D’accord, il pouvait être malin, mais il était aussi singulièrement crétin de la provoquer sur son territoire, et plus encore d’emprunter une voie sans issue. Plutôt que de répondre, elle repartit à la charge. Elle l’entendait courir, lui aussi. Il semblait prolixe, elle pouvait sans doute en tirer parti. Elle ralentit légèrement le pas, et l’appela encore une fois.

« - Jilezor ? Sheen est inquiète pour vous. Catwallon avait assisté au mariage du Mage, et si elle n’était pas une experte en sentiments humains, elle était persuadée d’avoir vu à cette occasion un amour fou dans les yeux de Jilezor. Plus encore que moi, elle souhaite vous parler, et dissiper le malentendu qui s’est glissé entre vous.
- Ma pauvre et chère amie… ce genre de malentendu mesure dans les dix pouces de bon acier, clama-t-il tout en ralentissant lui aussi. Soit vous êtes une menteuse, soit on vous ment à vous aussi.
- D’accord, il y a peut-être des choses que j’ignore, lui concéda-t-elle de bonne grâce, consciente qu’elle gagnait du terrain. Mais vous croyez vraiment que je vous mentirais ? »

Elle entendit ses pas s’arrêter : il était tout en haut de l’escalier. Un peu moins d’un petit tour de spirale, et elle serait enfin devant lui. Cet idiot n’avait gagné qu’un peu de temps avec son tour de magie, et au mieux il pourrait se vanter de l’avoir fait courir. On n’échappait pas si facilement à une chasseuse.

« - Je ne crois pas que tu me mentes sciemment. C’est donc que quelqu’un, en qui tu as confiance, te ment à toi aussi. Il ajouta en soupirant : tu n’imagines pas à quelles extrémités on en arrive parfois. »

Et en effet, elle n’imaginait pas le trouver en équilibre précaire sur le bord de la balustrade. Elle se demanda si ce qu’elle avait pris un temps pour de l’amour fou n’était pas juste de la folie pure.

« - Ce que je sais, c’est qu’il n’y a qu’une seule et unique chose qui soit inéluctable. On peut revenir sur absolument tout le reste. Tout peut être pardonné.
- La charmante mais naïve Catwallon… Tu es le toutou de Sheen et Riwa, et pourtant elles te cachent beaucoup de choses. C’est pathétique.
- D’accord, peut-être, transigea-t-elle, se rapprochant encore un peu. Mais ce n’est pas une raison pour vous mettre dans cet état. Voyons, Jilezor ne faites pas l’enfant.
- N’emploie pas des mots dont tu ignores tout, Elfe. C’est justement pour mes enfants que je fais tout cela. » Et avant qu’elle puisse réagir, il se jeta dans le vide.

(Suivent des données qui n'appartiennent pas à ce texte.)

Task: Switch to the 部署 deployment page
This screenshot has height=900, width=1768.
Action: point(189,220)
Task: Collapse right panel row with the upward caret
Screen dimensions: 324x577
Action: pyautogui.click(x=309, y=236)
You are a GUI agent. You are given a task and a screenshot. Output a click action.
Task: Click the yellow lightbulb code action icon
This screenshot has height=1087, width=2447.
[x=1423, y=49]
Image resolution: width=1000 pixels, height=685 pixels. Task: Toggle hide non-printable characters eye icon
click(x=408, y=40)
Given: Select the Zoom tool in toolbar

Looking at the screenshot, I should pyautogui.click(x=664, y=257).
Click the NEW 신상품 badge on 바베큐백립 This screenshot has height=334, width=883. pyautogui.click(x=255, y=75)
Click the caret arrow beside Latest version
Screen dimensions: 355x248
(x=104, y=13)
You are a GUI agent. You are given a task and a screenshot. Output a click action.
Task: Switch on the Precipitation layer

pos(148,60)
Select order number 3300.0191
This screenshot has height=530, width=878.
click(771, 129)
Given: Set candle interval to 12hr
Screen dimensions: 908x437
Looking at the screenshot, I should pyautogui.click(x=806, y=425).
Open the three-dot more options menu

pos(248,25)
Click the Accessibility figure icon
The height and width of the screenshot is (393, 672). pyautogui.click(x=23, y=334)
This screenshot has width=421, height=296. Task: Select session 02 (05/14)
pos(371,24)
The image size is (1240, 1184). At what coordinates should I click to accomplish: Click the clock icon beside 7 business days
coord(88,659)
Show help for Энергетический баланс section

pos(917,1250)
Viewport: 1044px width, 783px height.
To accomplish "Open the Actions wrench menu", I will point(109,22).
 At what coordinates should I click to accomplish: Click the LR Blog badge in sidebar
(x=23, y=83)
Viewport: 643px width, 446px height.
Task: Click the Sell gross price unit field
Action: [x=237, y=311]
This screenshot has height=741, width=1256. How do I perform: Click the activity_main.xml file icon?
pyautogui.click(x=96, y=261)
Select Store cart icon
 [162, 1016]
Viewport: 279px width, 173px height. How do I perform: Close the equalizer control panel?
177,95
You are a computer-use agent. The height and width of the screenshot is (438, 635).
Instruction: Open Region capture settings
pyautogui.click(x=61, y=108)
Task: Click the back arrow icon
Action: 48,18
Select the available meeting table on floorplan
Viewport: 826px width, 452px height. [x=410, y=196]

Elle eut le temps de penser que Sheen ne la pardonnerait jamais, puis elle se lança contre la rambarde, poussée par la crainte d’y contempler cette ‘seule et unique chose inéluctable’. Et effectivement, le Mage tombait. Mais cette chute-là n’avait rien de mortelle puisqu’il tombait à la vitesse d’une plume. Rompant avec une de ses plus anciennes et de ses plus saines habitudes, Catwallon se mit à maudire Jilezor. Il faut dire qu’il s’était bien moqué d’elle. Il était monté jusqu'au sommet tout en sachant qu’il n’aurait aucun mal à descendre par la voie des airs. Elle sentit comme une pointe d’agacement : Dut alors, il commence à me casser les coudes !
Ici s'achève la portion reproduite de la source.